Solution of a set of linear equations is finding a point of intersection of all planes represented by those equations. But how can we relate it to gauss elimination method ? Suppose we have equations like-
x + 3y = 4 (A)
2x - 6y = 8 (B)
We are trying ti find common value of x and y that will satisfy both equations. So we do B-2A and find the value of y. But how can we explain B-2A geometrically in context of solving these equations ?
Best Answer
In 2D, the two equations represent two intersecting lines.
We cancel the coefficient of $x$ in the second equation in a way that doesn't alter the solution. This means that we rotate the second line around the intersection so that it becomes horizontal, immediately giving $y$.
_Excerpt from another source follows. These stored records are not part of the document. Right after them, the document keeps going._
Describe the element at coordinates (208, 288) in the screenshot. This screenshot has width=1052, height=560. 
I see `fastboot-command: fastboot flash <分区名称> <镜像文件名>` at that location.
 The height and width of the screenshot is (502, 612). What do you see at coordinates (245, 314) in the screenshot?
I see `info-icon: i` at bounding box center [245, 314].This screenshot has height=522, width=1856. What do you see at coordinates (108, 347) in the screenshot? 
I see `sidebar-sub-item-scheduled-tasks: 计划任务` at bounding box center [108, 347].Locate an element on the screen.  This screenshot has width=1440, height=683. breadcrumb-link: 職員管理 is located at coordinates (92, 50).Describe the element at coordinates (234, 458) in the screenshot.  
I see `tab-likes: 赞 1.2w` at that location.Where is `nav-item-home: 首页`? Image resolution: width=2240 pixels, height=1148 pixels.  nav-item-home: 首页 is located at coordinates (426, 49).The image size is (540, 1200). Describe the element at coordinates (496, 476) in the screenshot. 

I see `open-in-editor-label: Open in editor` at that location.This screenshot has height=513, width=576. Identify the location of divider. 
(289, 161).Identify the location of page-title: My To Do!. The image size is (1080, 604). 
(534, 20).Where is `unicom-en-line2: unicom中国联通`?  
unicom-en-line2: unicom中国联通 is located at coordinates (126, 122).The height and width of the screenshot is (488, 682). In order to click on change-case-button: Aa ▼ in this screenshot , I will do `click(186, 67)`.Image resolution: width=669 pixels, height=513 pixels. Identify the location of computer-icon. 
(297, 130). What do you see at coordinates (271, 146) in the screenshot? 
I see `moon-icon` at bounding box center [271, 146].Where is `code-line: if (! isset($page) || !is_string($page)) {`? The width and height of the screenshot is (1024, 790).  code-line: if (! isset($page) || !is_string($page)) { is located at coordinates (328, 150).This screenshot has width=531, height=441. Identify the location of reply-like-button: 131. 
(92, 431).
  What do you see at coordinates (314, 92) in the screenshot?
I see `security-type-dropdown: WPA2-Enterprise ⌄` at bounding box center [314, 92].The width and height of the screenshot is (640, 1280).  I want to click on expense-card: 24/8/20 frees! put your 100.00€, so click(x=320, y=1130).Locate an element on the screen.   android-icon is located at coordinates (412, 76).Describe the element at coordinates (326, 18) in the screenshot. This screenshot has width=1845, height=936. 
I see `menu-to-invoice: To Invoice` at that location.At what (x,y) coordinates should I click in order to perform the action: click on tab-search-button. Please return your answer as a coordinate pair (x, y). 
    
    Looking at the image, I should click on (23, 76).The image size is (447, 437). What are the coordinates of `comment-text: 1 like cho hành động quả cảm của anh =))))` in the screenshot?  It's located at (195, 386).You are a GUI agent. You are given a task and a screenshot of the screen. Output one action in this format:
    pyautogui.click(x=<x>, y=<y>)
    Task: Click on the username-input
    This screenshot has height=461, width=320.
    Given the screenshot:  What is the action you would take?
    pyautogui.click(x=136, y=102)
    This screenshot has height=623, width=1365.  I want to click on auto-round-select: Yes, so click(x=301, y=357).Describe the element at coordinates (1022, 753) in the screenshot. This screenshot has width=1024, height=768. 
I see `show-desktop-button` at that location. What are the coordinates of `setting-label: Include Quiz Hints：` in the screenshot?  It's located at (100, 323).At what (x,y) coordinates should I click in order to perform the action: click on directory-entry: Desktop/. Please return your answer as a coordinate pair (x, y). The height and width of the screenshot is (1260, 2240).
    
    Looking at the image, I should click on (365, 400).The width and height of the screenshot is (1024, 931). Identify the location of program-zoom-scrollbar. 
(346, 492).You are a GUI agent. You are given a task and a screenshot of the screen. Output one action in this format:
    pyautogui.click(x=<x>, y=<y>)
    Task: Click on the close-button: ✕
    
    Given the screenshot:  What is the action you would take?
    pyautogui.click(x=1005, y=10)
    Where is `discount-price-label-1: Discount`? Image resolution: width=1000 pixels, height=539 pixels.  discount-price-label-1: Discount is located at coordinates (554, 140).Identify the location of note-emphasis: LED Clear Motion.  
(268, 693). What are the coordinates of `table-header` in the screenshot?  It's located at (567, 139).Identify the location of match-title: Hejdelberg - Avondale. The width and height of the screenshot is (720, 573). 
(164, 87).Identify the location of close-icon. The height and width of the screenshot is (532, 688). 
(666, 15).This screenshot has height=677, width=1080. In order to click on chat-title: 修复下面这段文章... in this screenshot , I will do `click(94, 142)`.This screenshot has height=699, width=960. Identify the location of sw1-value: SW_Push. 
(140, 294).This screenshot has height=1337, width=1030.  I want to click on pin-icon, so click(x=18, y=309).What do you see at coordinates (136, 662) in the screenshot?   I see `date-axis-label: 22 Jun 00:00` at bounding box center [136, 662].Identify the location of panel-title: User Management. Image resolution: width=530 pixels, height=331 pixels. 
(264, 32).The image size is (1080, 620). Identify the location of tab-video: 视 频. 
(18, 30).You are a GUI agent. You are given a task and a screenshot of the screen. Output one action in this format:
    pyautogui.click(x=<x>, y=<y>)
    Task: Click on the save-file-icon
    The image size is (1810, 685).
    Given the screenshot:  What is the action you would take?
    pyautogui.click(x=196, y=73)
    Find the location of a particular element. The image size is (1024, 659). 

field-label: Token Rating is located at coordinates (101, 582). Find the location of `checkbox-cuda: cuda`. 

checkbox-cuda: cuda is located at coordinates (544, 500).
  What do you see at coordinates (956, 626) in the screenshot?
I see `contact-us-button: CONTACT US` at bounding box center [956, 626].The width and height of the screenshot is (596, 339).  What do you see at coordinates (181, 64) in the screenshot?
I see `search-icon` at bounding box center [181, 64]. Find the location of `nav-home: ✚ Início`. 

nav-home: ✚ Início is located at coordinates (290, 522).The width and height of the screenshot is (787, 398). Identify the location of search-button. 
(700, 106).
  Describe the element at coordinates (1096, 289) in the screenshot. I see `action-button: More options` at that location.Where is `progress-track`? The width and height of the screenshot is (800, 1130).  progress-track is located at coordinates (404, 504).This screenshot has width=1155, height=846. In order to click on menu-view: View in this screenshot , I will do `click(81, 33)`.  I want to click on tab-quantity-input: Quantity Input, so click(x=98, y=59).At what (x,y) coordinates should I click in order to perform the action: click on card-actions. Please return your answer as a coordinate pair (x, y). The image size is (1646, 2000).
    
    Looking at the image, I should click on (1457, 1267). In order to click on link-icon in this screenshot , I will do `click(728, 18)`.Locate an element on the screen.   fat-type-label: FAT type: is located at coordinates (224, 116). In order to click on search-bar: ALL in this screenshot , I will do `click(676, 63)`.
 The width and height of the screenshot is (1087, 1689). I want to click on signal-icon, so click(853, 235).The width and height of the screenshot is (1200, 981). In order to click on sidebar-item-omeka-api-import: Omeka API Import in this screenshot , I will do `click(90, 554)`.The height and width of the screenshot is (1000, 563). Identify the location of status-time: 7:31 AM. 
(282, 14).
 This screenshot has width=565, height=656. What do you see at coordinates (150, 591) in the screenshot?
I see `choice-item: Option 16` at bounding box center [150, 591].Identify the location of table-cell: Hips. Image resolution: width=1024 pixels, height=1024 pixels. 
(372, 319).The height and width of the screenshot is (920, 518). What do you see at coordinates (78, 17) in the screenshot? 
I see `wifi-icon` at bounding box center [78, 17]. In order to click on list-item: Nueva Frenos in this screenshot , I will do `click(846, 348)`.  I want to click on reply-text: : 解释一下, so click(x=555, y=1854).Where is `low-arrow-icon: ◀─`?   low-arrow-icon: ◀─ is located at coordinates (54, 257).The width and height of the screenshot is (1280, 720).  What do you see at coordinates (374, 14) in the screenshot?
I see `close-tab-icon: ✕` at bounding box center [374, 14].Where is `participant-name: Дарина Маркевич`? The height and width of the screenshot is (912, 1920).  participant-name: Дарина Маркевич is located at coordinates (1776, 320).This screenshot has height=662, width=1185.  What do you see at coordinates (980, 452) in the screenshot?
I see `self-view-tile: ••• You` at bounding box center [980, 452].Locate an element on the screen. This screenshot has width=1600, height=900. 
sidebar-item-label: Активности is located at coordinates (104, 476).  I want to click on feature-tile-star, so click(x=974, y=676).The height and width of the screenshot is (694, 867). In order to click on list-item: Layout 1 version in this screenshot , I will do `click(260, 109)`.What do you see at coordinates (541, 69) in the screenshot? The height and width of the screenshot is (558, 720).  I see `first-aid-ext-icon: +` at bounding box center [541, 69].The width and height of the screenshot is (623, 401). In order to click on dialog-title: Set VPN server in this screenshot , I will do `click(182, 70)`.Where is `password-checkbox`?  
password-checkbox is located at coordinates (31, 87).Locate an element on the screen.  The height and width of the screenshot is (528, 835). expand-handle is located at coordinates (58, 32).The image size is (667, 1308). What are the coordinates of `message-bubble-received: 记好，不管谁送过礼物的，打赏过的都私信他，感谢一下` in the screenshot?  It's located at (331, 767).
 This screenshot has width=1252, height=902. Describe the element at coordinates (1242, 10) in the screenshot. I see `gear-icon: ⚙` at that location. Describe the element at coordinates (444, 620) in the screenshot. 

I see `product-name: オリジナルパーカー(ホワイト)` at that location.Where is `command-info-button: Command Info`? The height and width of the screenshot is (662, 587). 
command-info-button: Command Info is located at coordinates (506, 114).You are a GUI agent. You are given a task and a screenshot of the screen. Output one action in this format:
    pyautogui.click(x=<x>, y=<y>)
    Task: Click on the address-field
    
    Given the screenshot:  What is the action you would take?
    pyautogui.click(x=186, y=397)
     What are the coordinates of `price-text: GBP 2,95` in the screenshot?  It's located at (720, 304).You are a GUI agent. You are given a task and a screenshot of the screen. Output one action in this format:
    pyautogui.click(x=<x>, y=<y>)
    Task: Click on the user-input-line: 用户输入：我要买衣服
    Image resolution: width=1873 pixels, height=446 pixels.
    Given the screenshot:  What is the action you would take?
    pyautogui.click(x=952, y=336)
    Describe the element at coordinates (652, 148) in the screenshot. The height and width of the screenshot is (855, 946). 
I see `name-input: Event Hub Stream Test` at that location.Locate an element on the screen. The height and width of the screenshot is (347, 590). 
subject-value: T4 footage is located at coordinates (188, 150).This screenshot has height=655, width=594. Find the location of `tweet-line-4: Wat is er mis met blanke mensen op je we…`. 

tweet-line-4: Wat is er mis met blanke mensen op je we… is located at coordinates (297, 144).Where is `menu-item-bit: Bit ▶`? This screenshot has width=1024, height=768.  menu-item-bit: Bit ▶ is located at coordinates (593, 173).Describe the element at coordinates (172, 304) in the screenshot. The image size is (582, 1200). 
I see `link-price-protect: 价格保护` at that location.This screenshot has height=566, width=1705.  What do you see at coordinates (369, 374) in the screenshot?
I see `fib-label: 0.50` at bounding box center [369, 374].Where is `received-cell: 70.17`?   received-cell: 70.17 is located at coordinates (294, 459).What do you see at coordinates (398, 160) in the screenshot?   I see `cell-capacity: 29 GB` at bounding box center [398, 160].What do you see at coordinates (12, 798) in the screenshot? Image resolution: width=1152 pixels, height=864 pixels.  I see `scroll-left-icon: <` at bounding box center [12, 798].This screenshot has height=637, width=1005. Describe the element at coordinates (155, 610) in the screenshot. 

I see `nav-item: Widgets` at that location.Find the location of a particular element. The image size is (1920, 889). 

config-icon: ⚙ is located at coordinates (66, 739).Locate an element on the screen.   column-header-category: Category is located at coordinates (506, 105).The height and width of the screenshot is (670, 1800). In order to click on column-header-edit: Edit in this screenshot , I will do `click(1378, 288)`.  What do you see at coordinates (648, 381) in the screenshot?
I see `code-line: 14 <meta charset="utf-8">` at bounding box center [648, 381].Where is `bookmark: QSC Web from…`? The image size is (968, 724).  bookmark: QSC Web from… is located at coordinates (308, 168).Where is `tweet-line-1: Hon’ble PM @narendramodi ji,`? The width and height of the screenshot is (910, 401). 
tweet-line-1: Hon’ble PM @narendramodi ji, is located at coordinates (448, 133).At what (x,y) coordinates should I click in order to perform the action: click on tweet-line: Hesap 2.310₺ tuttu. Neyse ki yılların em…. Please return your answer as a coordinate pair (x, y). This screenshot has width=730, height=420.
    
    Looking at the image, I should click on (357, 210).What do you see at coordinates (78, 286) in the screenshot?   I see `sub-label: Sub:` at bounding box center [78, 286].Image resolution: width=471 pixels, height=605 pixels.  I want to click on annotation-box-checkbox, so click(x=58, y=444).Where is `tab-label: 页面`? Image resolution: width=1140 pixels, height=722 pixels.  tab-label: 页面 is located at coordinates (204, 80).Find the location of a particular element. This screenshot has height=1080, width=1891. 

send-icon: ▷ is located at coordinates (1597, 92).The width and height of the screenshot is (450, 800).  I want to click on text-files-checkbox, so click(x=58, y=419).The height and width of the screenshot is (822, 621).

In 3D, the three equations represent three intersecting planes meeting at a point and intersecting pairwise in three lines.
We cancel the coefficient of $x$ in the second plane in a way that doesn't alter the solution, by means of the first equation. This means that we rotate the second plane around the intersection line with the first plane, so that the second becomes a profile plane (parallel to the axis $x$).
Similarly, we cancel the coefficient of $x$ in the third plane by rotating it around the intersection line with the first so that it becomes a profile plane.
Now we can ignore the $x$ coordinate and just look at the traces of these two planes in the $yz$ plane and we have turned our 3D problem to a 2D one involving two lines.
More generally, in N dimensions, we "hyper"rotate all hyperplanes but the first around their "hyper"intersection with the first so that they become parallel to $x$. Doing so, we obtain a simpler problem involving N-1 hyperplanes in N-1 dimensions. And we iterate.
Note about the "rotation around" operation:
Assume we have two planes $ax+by+cz=d$ and $a'x+b'y+c'z=d'$. Their intersection is described by all the points $(x,y,z)$ that verify both equations. Now if we form the linear combination $$ax+by+cz+\lambda(a'x+b'y+c'z)=(a+\lambda a')x+(b+\lambda b')y+(c+\lambda c')z=d+\lambda d',$$ we get another plane which also contains these $(x,y,z)$. Hence we have performed a rotation around the common line, and we can choose $\lambda$ in a way that cancels $a+\lambda a'$.